Lined up for today: Raheem Sterling’s Newsnight interview and the lack of Black people in positions of power in football.
Ramble of the Day
As a well known advocate for racial equality, Manchester City’s Raheem Sterling made for a good interview on BBC’s Newsnight on Monday. The whole 20 minute interview is worth watching, but one of the main takeaways for me came when Sterling spoke about specifically about football and the lack of opportunities people of color have outside of playing.
His concern, which you may have already heard since it was one of the more discussed notes of his interview:
I can only kind of touch on topics that I see on everyday issues in my field. There’s something like 500 players in the Premier League and only a third of them are Black and we have no representation of us in the hierarchy. No representations of us in the coaching staff. There’s not a lot of faces that we can relate to and have conversations with.

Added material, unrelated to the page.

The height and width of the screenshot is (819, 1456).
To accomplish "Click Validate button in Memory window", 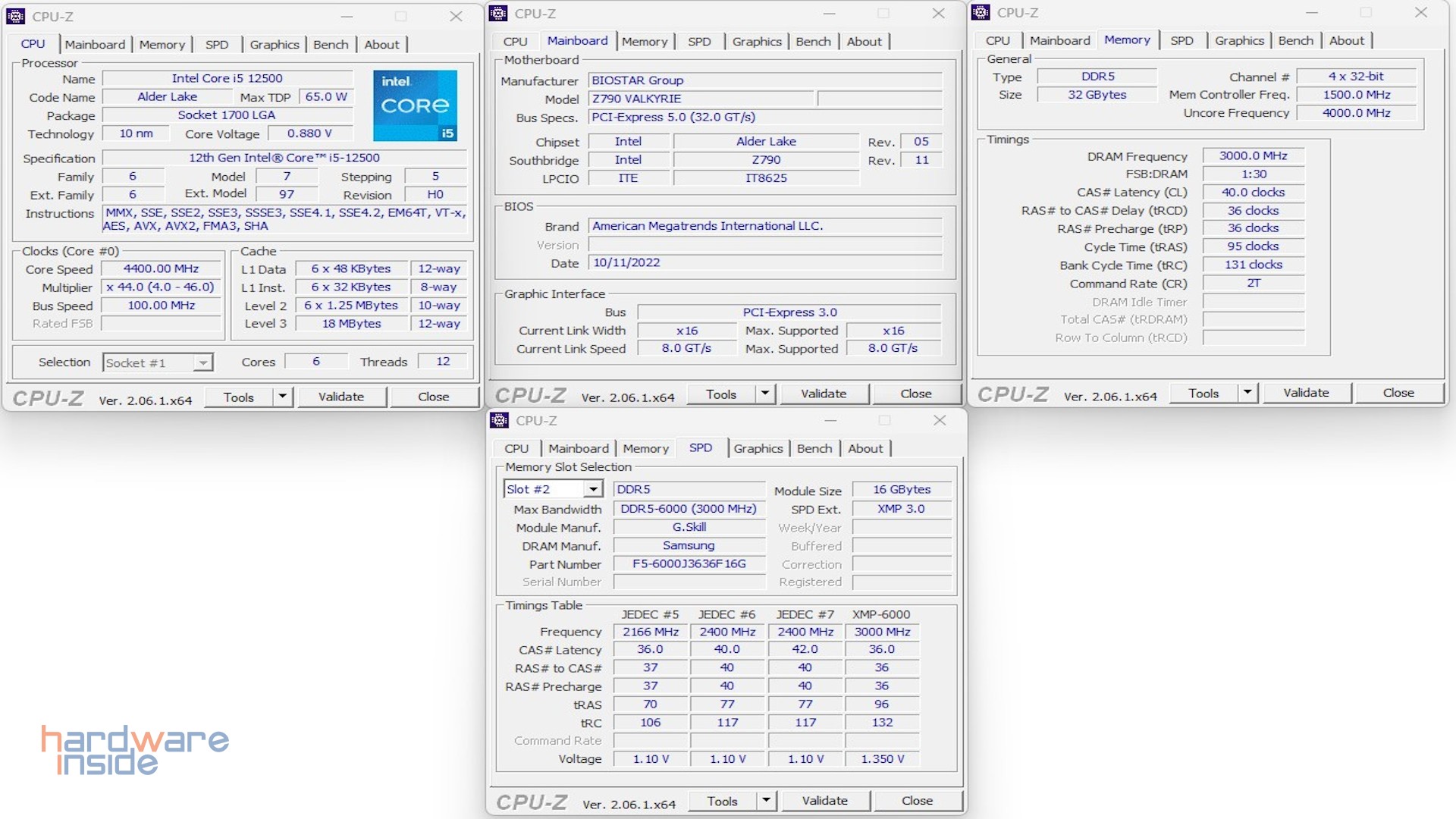I will pyautogui.click(x=1306, y=393).
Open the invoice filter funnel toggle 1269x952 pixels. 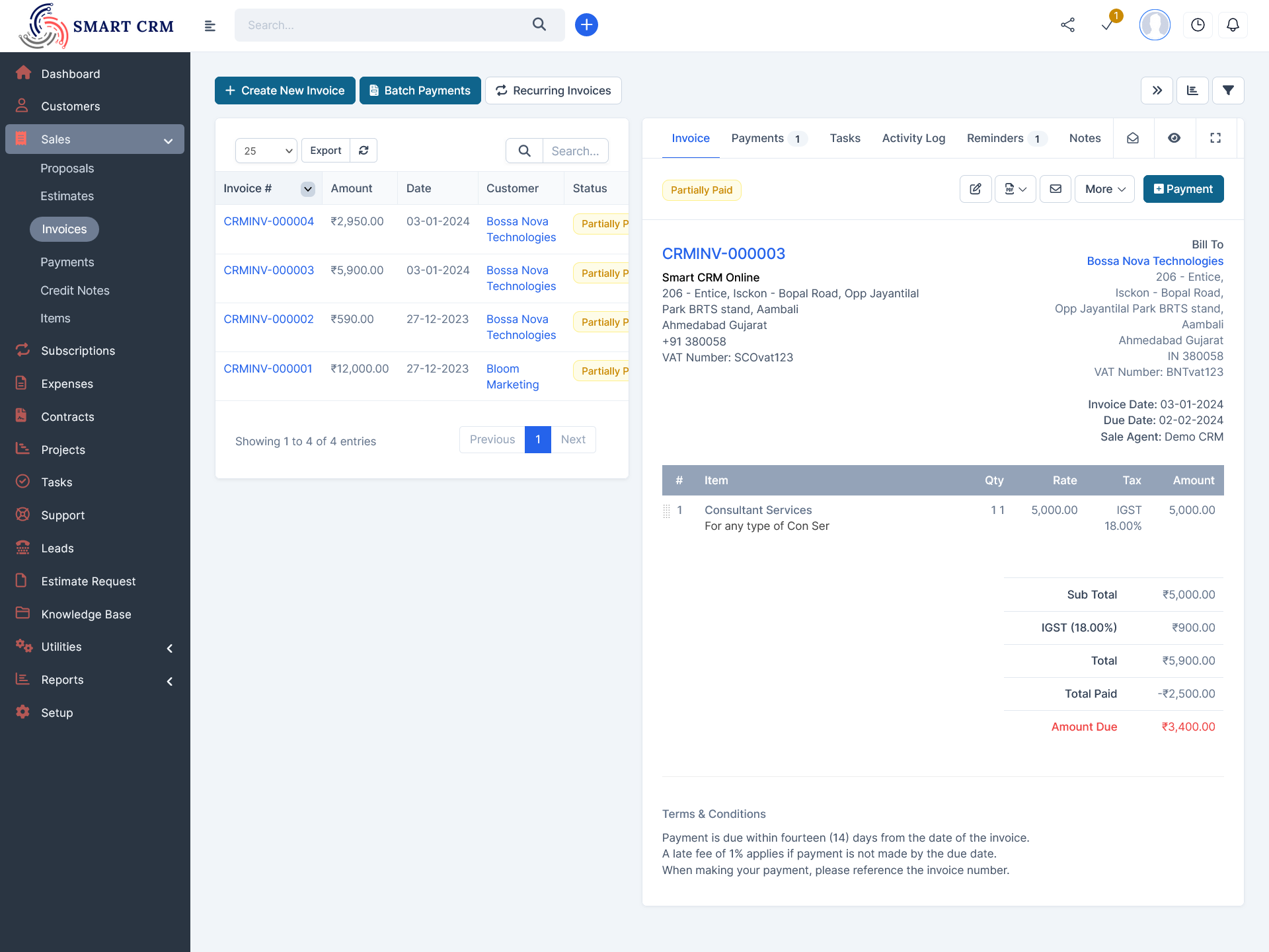pos(1228,91)
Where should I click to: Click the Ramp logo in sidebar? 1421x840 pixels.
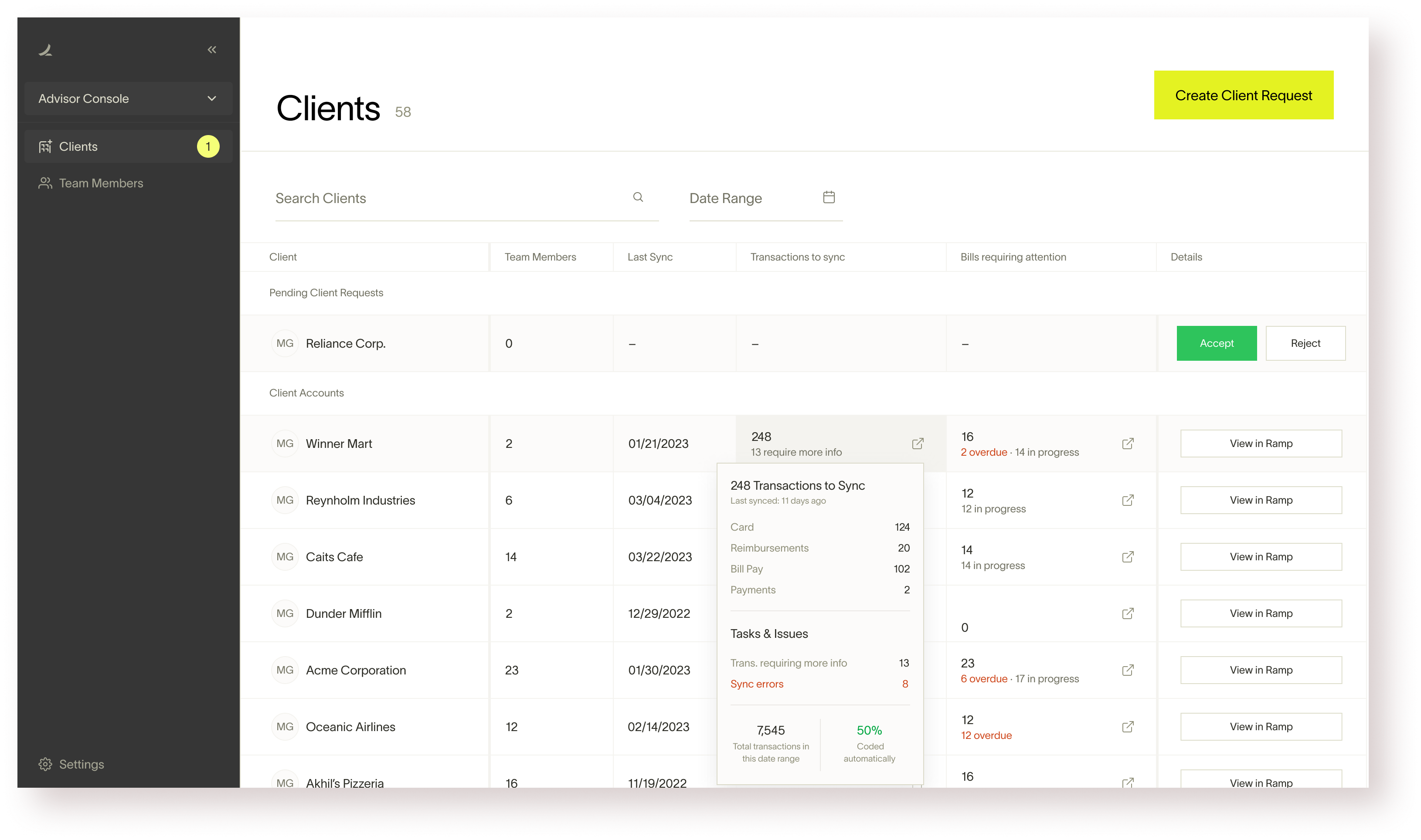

This is a classic case of systemic racism, both in football and outside it. In football, the pool of Black players, percentage wise, tends to be larger than the pool of Black coaches or Black executives — this is also the case for other diverse groups in men’s football. Only one Premier League manager is Black — Nuno Espírito Santo, whose grandfather was from Africa — which does not come close to matching the percentage of Black players in the league. No Premier League clubs have a Black chairperson. No Premier League team is owned by a Black person.
Sterling also focused on managers specifically, and the particular connection between having a professional playing career before heading into management. All of the current Premier League managers have playing experience, some more successful than others. There is clearly a pool of older players and newly retired players that have an interest in coaching and eventually pursue it.
During his Newsnight interview, Sterling named four examples of young coaches in England: Sol Campbell, Ashley Cole, Steven Gerrard, and Frank Lampard. “All had great [playing] careers,” he said. “All played for England, but at the same time, they’ve all respectfully done their coaching badges to coach at the highest level and the two haven’t been given the right opportunities are the two Black former players.”
He, of course, is not the first person to mention it and is not the only one saying it now. Campbell told The Guardian in 2017 about his struggles just to get started as a manager, which provides quite the comparison to Lampard’s and Gerrard’s fairly quick moves to relatively high profile jobs. Rangers’ Jermain Defoe spoke about his perspective as an older player looking to continue a life in football in an interview with Sky Sports:
It’s made me question my life after football. Is it worth me doing my coaching badges? I love football and I’d love to give something back but I question that because all of the players I looked up to as a kid, the black players, they’re not managers and coaches. They’re Premier League legends and they’re not in the game.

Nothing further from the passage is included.